Scarlett: Star on the Run – Book Review by Fred Patten
by Pup Matthias
Submitted by Fred Patten, Furry’s favorite historian and reviewer.
Scarlett: Star on the Run, by Susan Schade and Jon Buller. Illustrated by Jon Buller.
NYC, Papercutz, November 2015, trade paperback $14.99 (173 pages), Kindle $8.81.
Here is another all-ages novel by Susan Schade & Jon Buller (wife & husband) in their signature format of alternating chapters in comic-book format and in traditional-novel text. (I reviewed their three-novel The Fog Mound in 2007.) It is mostly for 8- to 12-year-old children, but it has aspects that adult furry fans will enjoy. This would be a simplistic talking-animal comic book/novel for young children, if it weren’t for the revelation that the talking animals have been scientifically made intelligent and given speech.
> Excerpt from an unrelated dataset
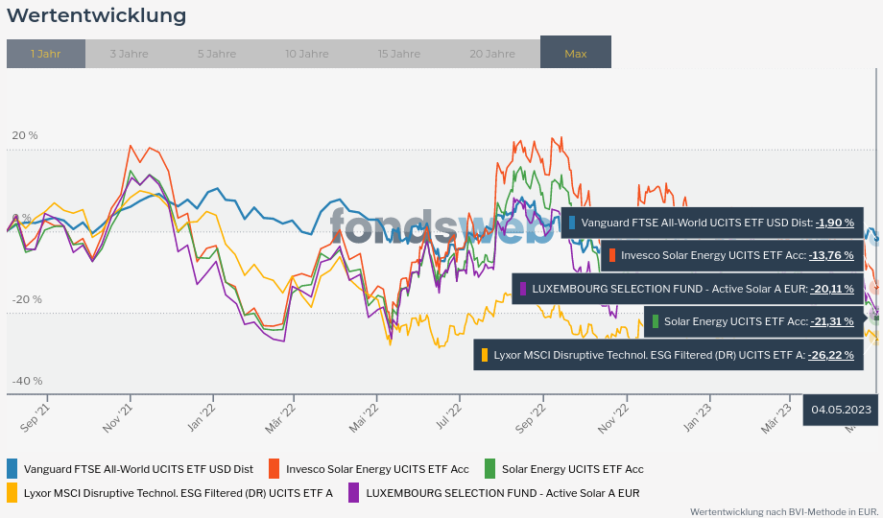Viewport: 883px width, 518px height.
Task: Click the purple Luxembourg Selection legend swatch
Action: point(354,493)
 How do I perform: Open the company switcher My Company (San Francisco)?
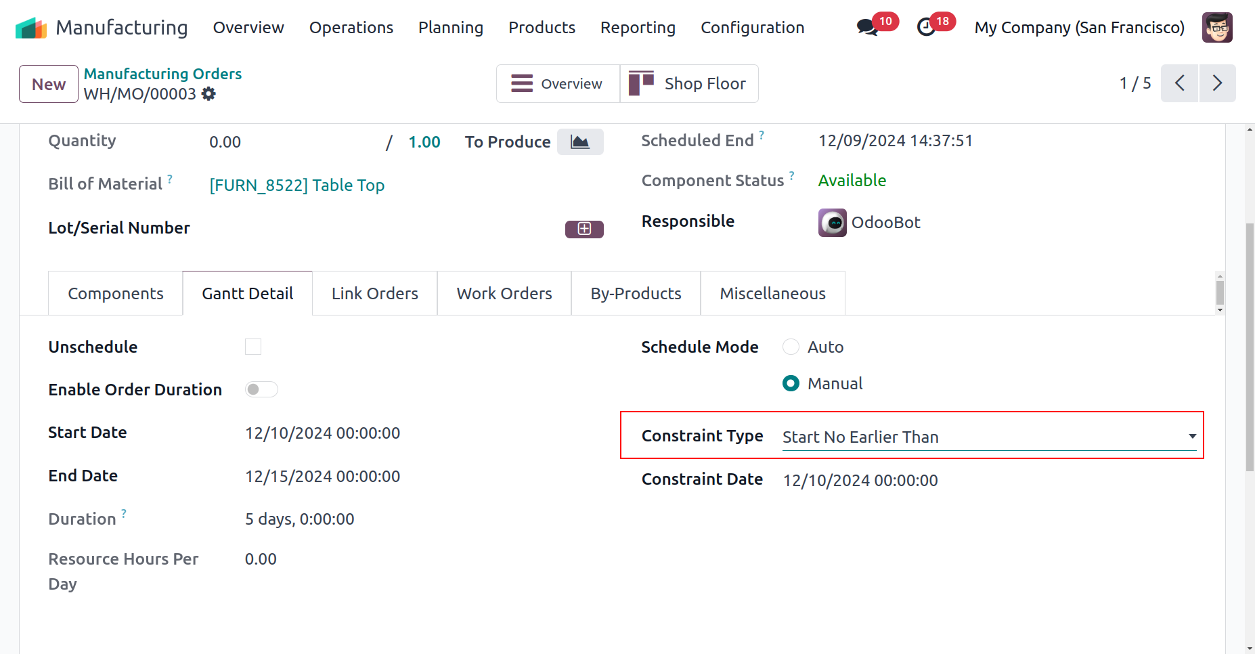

Is Shane Pafco, the dictatorial owner of Pafco Studios, a movie producer/director or a Mad Scientist? What year is Scarlett set in, with futuristic cars and flying spycams? When Scarlett, the cat movie star of Pafco Studios, gets the chance to escape, she is quick to take it even into a snowy, freezing outdoors. She is lucky enough to be taken in by grouchy old Frank Mole, a half-crazy, gun-waving hermit who doesn’t trust any people and hears voices. He believes that a talking cat is only part of his delusion; and when Scarlett finds out that Trotter, Pafco’s experimental talking dog, has followed her, she fast-talks Frank into believing that he needs a dog, too. Scarlett wants to be a natural cat and catch mice, until Frank’s messy, vermin-filled cabin gives her the opportunity to do so.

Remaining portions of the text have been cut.